## Feature considerations {: #feature-considerations }

Consider the following when working with Scoring Code:

* Using Scoring Code in production requires additional development efforts to implement model management and model monitoring, which the DataRobot API provides out of the box.

* Exportable Java Scoring Code requires extra RAM during model building. As a result, to use this feature, you should keep your training dataset under 8GB. Projects larger than 8GB may fail due to memory issues. If you get an out-of-memory error, decrease the sample size and try again. The memory requirement _does not apply during model scoring_. During scoring, the only limitation on the dataset is the RAM of the machine on which the Scoring Code is run.

### Model support {: #model-support }

* Scoring Code is available for models containing only _supported_ built-in tasks. It is not available for [custom models](custom-inf-model) or models containing one or more [custom tasks](cml-custom-tasks).

* Scoring Code is not supported in multilabel projects.

*  Keras models do not support Scoring Code by default; however, support can be enabled by having an administrator activate the Enable Scoring Code Support for Keras Models feature flag. If enabled, note that these models are not compatible with Scoring Code for Android and Snowflake.

Additional instances in which Scoring Code generation is not available include:

* Naive Bayes

* Text tokenization involving the MeCab tokenizer

* Visual AI and Location AI

### Time series support {: #time-series-support }

* The following time series capabilities are not supported for Scoring Code:

    * Row-based / irregular data
    * Nowcasting (single forecast point)
    * Intramonth seasonality
    * Time series blenders
    * Autoexpansion
    * EWMA (Exponentially Weighted Moving Average)

* Scoring Code is not supported in time series binary classification projects.

* Scoring Code is not typically supported in time series anomaly detection models; however, it is supported for IsolationForest and some XGBoost-based anomaly detection model blueprints. For a list of supported time series blueprints, see the [Time series blueprints with Scoring Code support](#ts-sc-blueprint-support) note.

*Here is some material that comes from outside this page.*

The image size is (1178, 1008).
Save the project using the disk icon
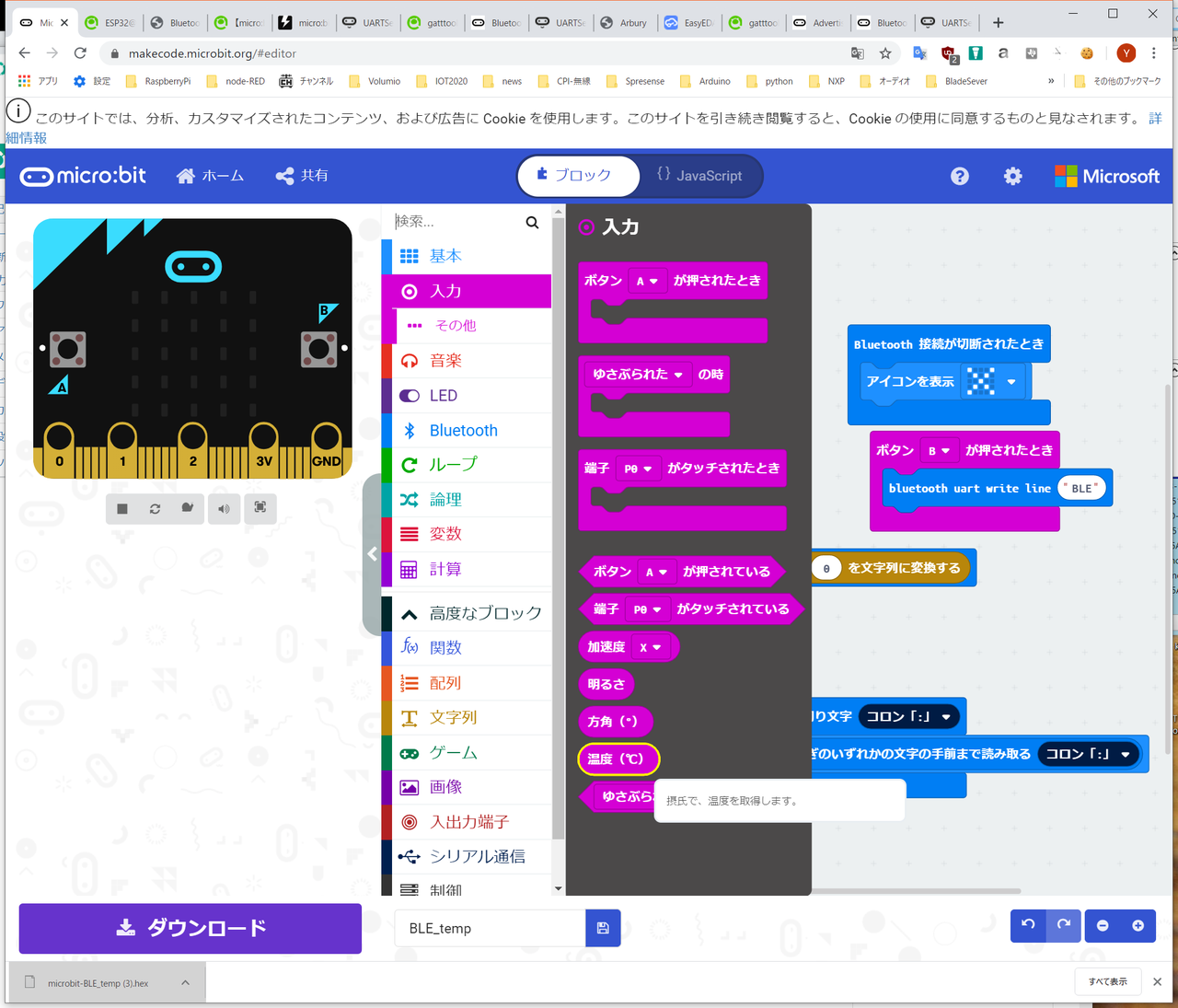[x=603, y=928]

{% include 'includes/scoring-code-consider-ts.md' %}

### Prediction Explanations support {: #prediction-explanations-support }

Consider the following when working with Prediction Explanations for Scoring Code:

* To download Prediction Explanations with Scoring Code, you _must_ select **Include Prediction Explanations** during [Leaderboard download](sc-download-leaderboard#leaderboard-download) or [Deployment download](sc-download-deployment#deployment-download). This option is _not_ available for [Legacy download](sc-download-legacy).

* Scoring Code _doesn't_ support Prediction Explanations for time series models.

* Scoring Code _only_ supports [XEMP-based](xemp-pe) prediction explanations. [SHAP-based](shap-pe) prediction explanations aren't supported.